Report all lines of the records that contain "computer".

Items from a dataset
BEGIN

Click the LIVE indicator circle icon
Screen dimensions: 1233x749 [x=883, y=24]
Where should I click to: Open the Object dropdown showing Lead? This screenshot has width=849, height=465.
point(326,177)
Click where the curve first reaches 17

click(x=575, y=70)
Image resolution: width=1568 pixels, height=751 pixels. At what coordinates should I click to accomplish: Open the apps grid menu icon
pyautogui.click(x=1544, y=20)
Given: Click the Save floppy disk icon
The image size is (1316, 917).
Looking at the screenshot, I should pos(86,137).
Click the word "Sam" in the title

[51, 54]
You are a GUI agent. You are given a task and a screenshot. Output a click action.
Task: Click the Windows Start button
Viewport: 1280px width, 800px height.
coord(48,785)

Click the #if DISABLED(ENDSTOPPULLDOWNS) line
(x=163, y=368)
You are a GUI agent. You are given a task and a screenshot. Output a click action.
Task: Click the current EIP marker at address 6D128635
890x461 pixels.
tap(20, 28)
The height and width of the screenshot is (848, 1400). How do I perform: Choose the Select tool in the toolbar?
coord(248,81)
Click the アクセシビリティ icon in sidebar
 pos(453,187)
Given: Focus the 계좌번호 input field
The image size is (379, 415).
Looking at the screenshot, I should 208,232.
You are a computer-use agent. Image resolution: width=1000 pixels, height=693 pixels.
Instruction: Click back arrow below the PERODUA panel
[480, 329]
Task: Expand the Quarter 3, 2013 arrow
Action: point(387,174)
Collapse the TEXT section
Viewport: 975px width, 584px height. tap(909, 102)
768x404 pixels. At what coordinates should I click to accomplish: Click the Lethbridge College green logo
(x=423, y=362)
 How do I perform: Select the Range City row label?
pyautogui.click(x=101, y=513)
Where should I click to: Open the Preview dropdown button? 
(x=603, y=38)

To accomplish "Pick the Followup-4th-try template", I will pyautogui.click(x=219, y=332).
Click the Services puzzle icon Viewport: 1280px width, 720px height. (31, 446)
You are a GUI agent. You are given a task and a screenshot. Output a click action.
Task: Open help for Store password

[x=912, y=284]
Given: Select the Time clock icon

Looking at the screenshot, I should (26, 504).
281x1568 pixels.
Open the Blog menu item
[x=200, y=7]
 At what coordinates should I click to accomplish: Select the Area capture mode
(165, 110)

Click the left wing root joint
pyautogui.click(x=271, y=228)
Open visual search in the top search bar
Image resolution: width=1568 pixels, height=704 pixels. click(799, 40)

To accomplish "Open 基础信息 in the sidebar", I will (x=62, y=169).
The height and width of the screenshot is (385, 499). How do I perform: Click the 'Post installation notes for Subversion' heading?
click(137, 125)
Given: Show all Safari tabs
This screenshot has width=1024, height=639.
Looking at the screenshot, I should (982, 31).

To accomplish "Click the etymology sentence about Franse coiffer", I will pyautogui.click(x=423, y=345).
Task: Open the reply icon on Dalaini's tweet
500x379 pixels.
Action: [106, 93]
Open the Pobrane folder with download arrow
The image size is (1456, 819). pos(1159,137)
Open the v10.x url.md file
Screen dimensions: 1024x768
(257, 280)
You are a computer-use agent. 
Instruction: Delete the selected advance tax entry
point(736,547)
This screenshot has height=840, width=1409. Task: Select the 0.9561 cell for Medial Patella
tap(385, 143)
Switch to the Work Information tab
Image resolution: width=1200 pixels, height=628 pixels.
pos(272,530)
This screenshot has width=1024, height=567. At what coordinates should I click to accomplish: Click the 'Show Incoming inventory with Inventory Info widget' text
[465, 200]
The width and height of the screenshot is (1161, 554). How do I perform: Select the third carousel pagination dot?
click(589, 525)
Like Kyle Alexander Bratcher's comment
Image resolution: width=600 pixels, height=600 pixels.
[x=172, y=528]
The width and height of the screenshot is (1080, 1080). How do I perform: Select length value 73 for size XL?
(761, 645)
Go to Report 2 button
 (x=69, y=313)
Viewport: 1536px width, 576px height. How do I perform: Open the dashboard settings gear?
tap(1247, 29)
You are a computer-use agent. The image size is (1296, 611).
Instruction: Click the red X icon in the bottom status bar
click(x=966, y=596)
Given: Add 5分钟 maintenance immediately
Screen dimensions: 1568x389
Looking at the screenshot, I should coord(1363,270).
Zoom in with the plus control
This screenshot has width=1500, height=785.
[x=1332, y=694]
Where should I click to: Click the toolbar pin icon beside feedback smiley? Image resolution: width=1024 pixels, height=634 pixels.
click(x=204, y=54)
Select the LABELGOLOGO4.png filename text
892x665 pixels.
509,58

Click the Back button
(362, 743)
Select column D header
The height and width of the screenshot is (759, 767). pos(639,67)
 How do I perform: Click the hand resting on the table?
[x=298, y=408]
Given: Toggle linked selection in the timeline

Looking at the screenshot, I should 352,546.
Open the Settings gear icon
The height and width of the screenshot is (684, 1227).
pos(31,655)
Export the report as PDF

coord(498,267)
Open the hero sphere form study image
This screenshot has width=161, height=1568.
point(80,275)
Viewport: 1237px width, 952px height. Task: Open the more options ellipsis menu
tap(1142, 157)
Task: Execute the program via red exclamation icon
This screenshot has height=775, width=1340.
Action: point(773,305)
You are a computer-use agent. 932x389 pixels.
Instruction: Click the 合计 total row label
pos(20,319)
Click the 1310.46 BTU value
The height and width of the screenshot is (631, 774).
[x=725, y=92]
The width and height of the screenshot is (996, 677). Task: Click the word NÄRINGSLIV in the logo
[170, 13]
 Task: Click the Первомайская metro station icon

END

§ **Exercise response**:
You are a computer-use agent. Image resolution: width=1000 pixels, height=693 pixels.
You are a computer-use agent. 
You are a computer-use agent. The image size is (1296, 611).
You are a computer-use agent. 932x389 pixels.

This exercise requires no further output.